Purpose of this Study
We are doing this study to find out if an experimental drug called TORL-1-23 (the study drug) is a safe and effective option for women who have advanced ovarian cancer, primary peritoneal, or fallopian tube cancer.
Who Can Participate?
Eligibility
Who ages 18+ who:
- Are diagnosed with one of the following types of cancer: high grade serous or endometrioid ovarian, primary peritoneal (of primary origin), or fallopian tube cancer
- Have disease that is advanced (cannot be removed surgically) or metastatic (has spread)
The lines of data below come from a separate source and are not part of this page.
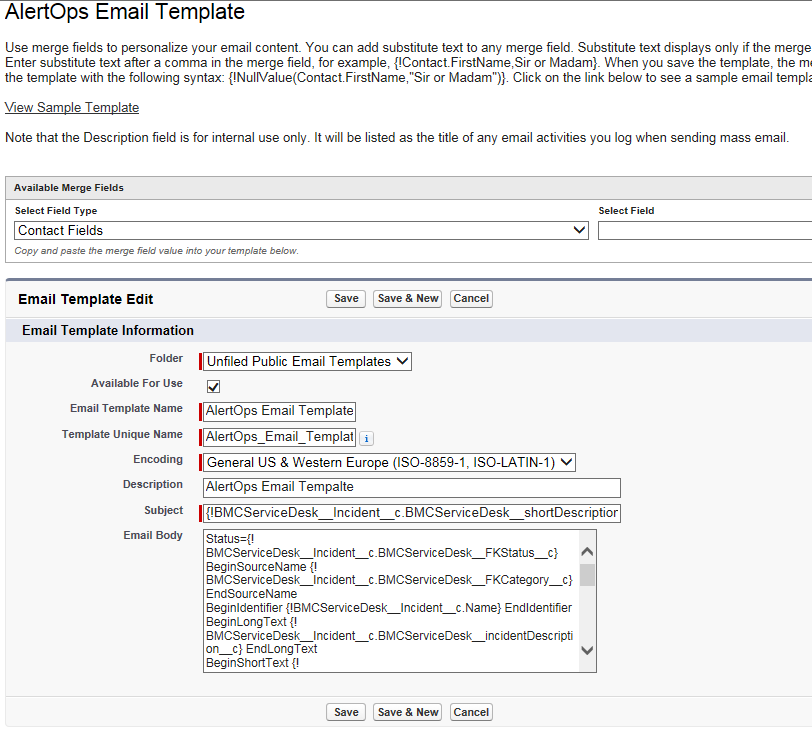Click the bottom Cancel button
Image resolution: width=812 pixels, height=740 pixels.
(x=471, y=711)

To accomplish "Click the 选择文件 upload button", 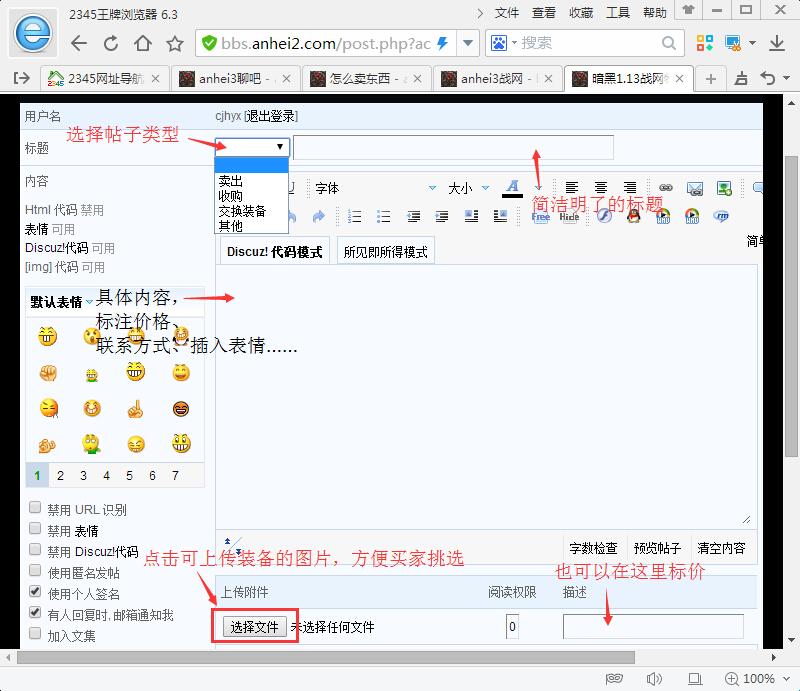I will coord(254,627).
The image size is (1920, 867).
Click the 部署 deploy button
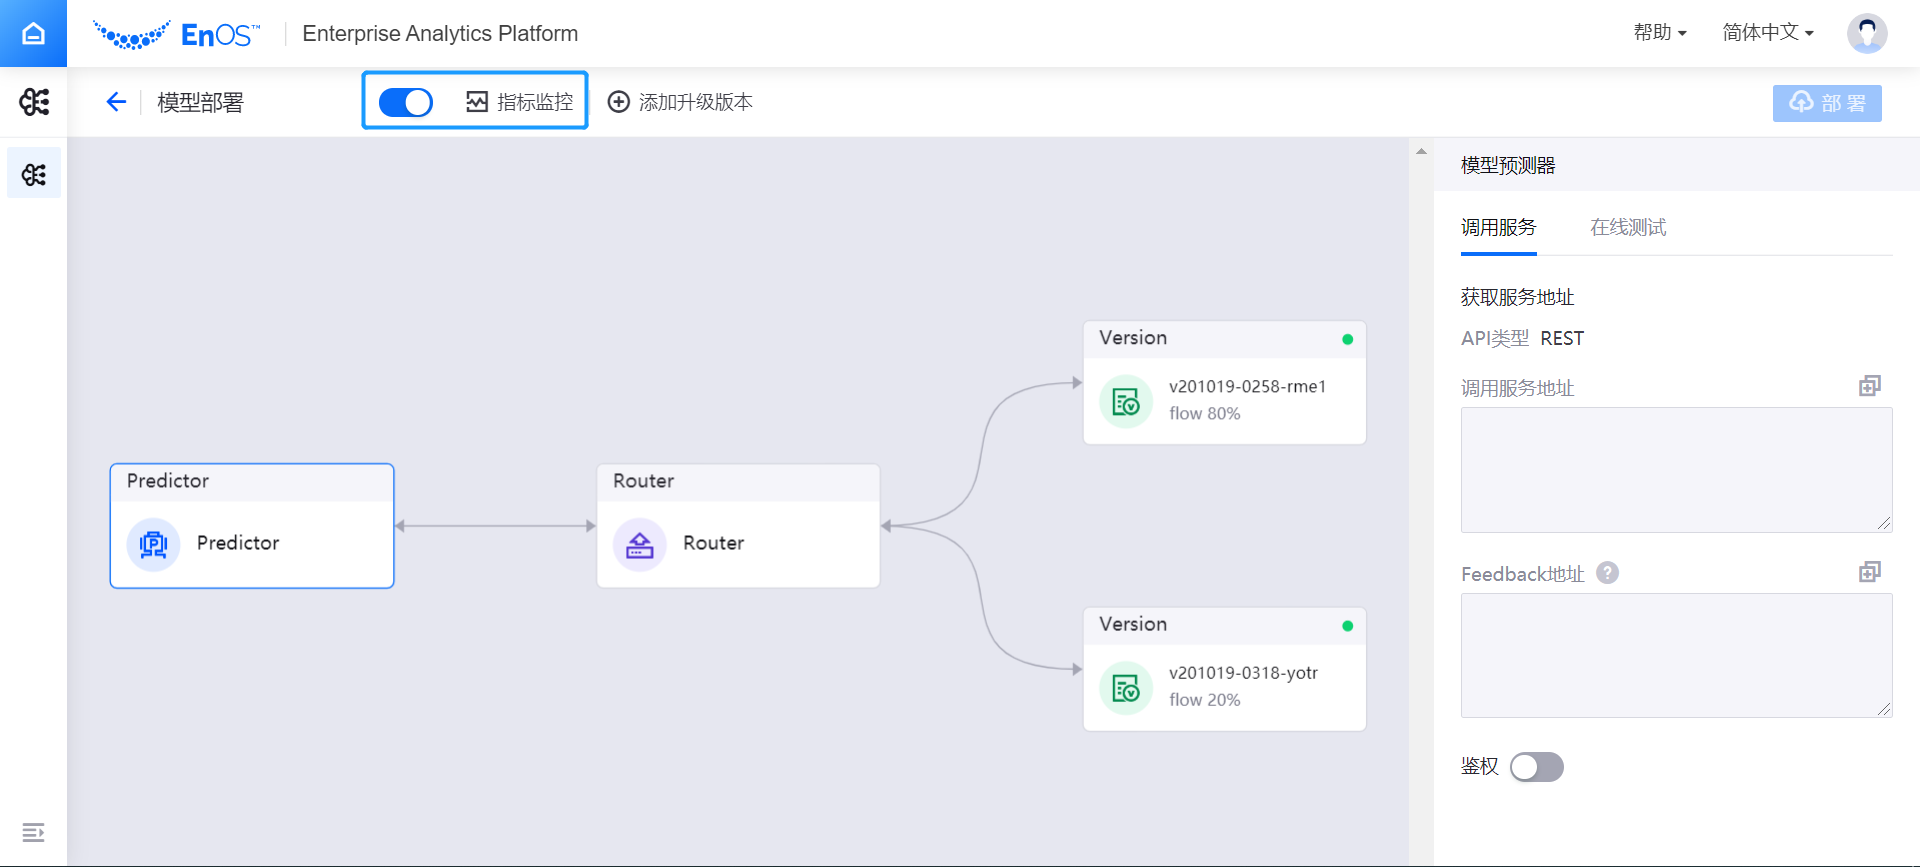1827,103
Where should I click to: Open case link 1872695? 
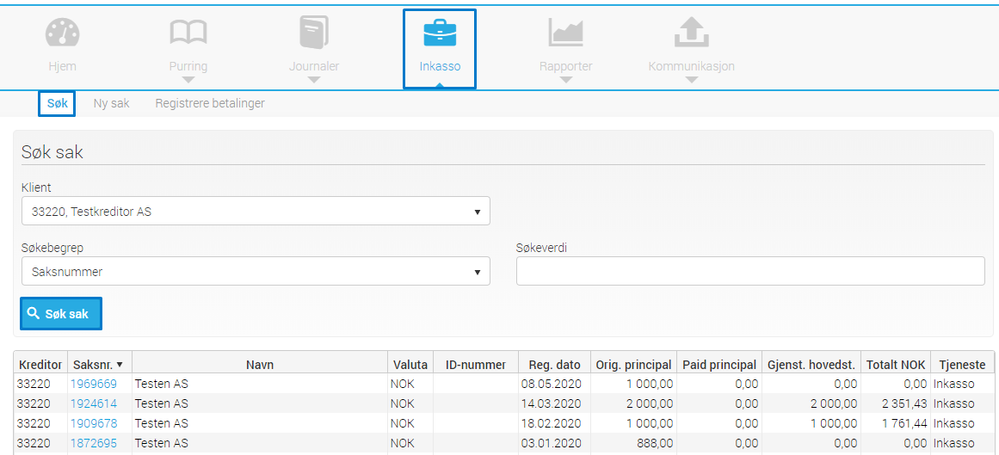click(x=94, y=443)
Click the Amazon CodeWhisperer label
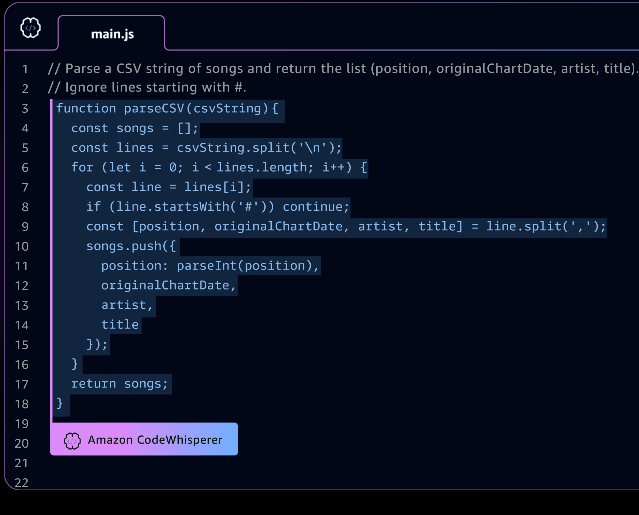639x515 pixels. [x=155, y=440]

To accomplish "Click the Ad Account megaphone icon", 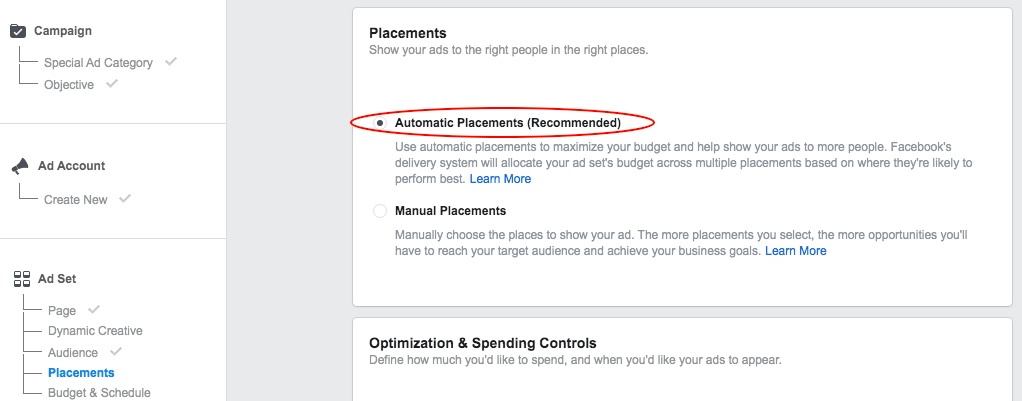I will pyautogui.click(x=19, y=166).
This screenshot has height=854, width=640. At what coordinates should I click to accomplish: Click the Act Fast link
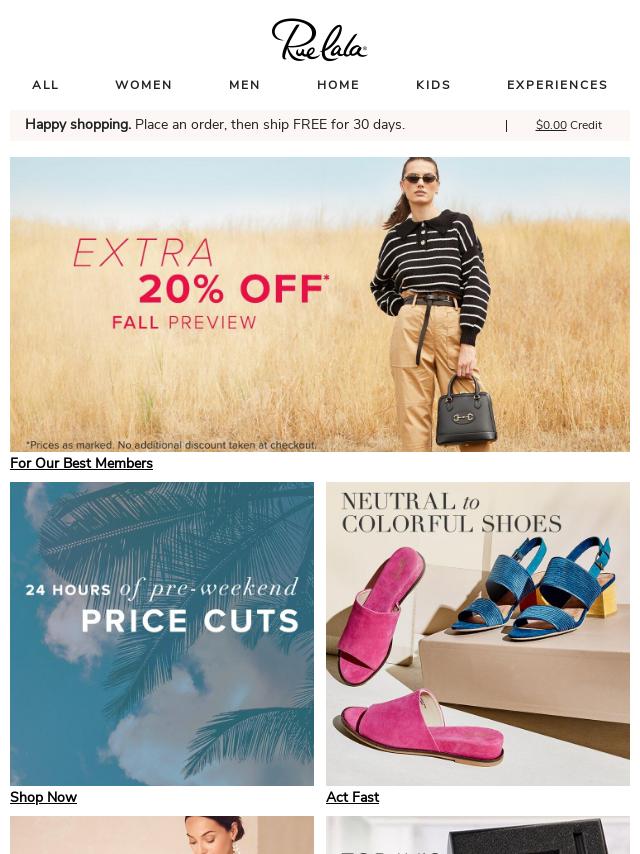pyautogui.click(x=352, y=797)
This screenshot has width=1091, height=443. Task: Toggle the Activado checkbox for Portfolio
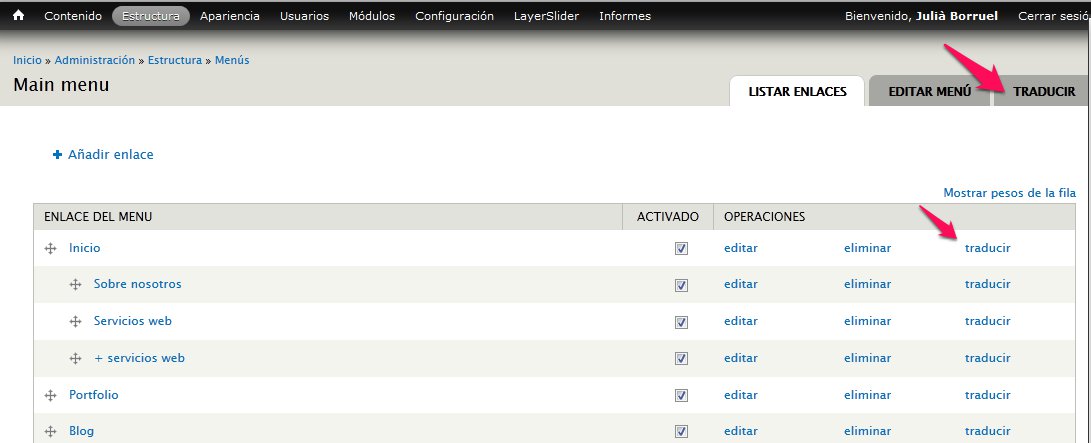click(x=681, y=395)
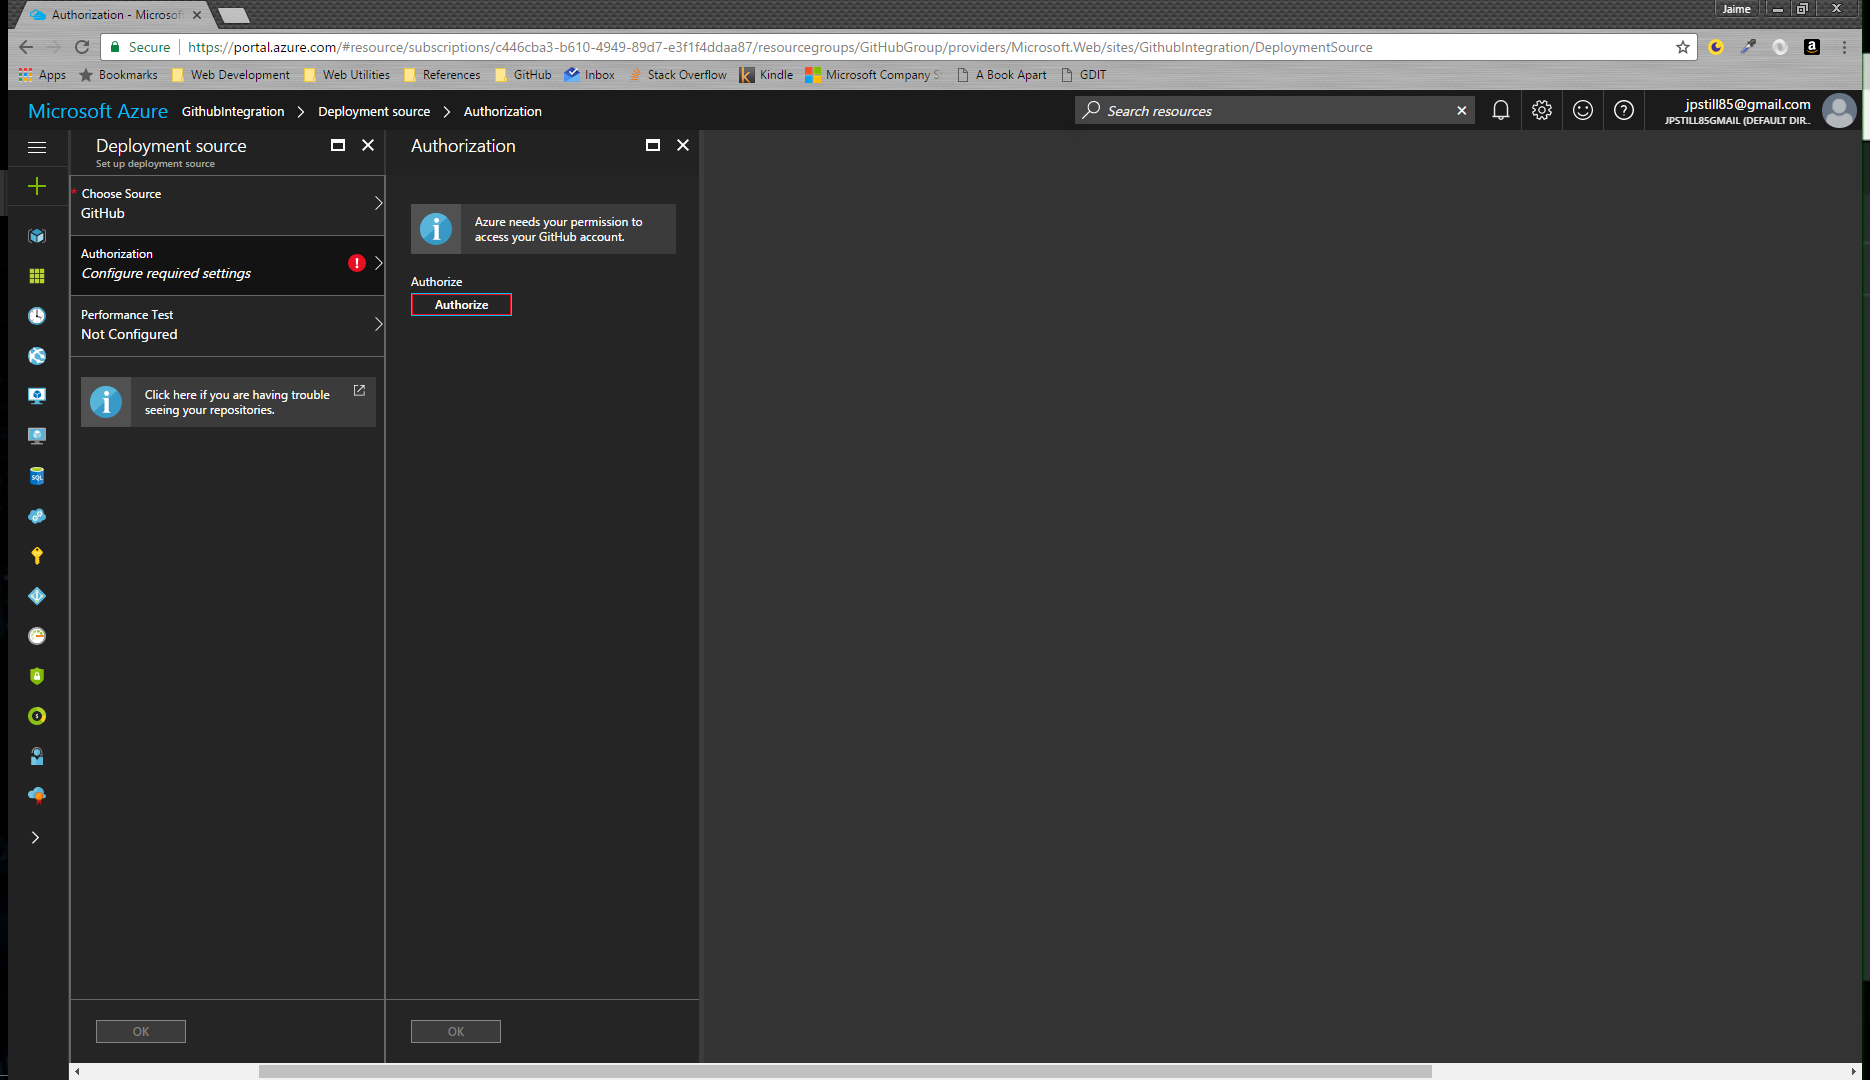Click the green plus New resource icon

coord(37,187)
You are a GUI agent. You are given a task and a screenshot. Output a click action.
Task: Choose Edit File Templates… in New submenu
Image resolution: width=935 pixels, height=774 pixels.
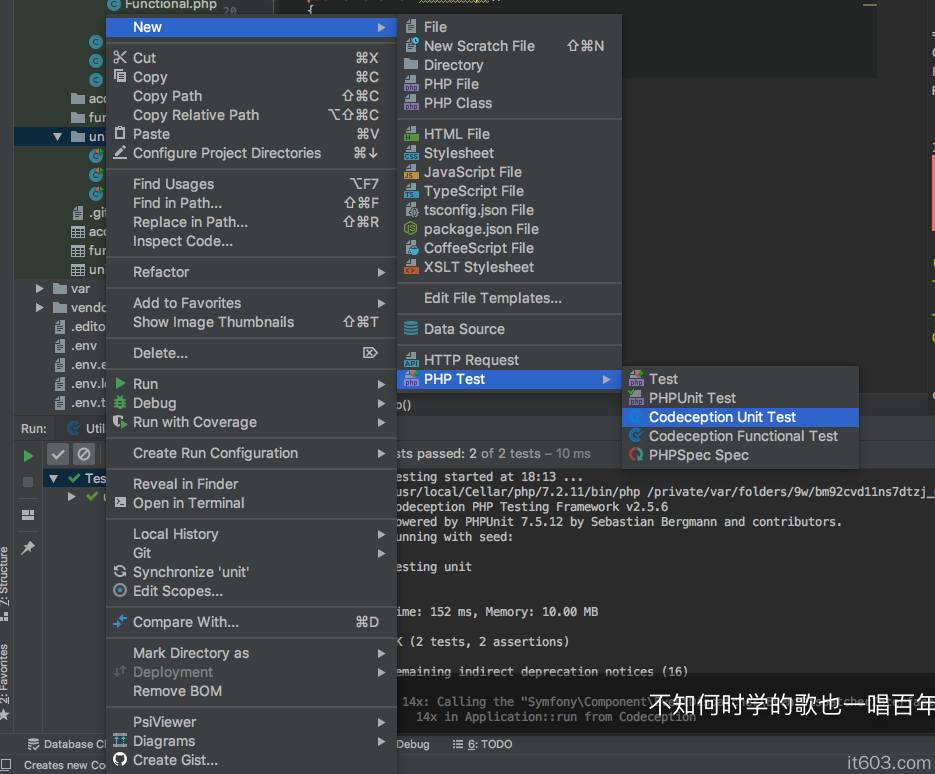492,298
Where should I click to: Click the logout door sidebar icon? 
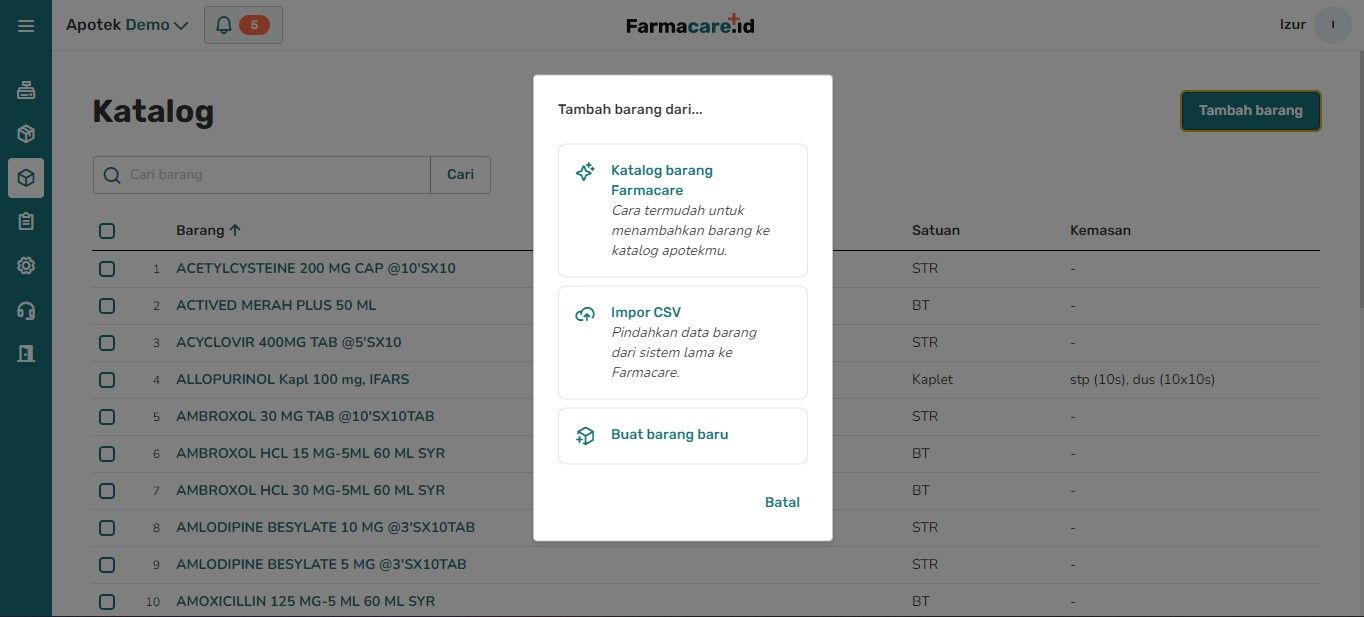click(x=26, y=354)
- Have a tumor that is positive for CLDN6 expression
- Have received at least 1 but not more than 3 previous lines of therapy
- Are resistant to platinum-based chemotherapy
Age Range
18-110
Sex/Genders
Female (cisgender)
Looking for Healthy Participants
No
What is Involved?
Description
If you choose to join this study, you will get a random assignment (by chance) to 1 of 3 different groups. Depending on your assignment, you will either:
- Arm 1: If you are in this group, you will get a lower dose (2.4 mg/kg) of the study drug + another drug called pegfilgrastim (a medication that helps your body produce a type of white blood cell); OR
- Arm 2: If you are in this group, you will get a medium dose (3.0 mg/kg) of the study drug + pegfilgrastim; OR
- Arm 3: If you are in this group, you will get a higher dose (3.4 mg/kg) of the study drug + pegfilgrastim
Locations
Duke Raleigh Hospital
Visit Timing
Weekdays
Compensation
No
Spanish Materials Available
No
Study Details
Full Title
CATALINA-2: A Phase 2 Study Evaluating the Efficacy and Safety of TORL-1-23 in
Women With Advanced Platinum-Resistant Epithelial Ovarian Cancer (Including
Primary Peritoneal and Fallopian Tube Cancers) Expressing Claudin 6
Women With Advanced Platinum-Resistant Epithelial Ovarian Cancer (Including
Primary Peritoneal and Fallopian Tube Cancers) Expressing Claudin 6
Principal Investigator
Angeles
Secord
Protocol Number
PRO00117280
NCT ID
NCT06690775
Phase
II
Enrollment Status
Open to Enrollment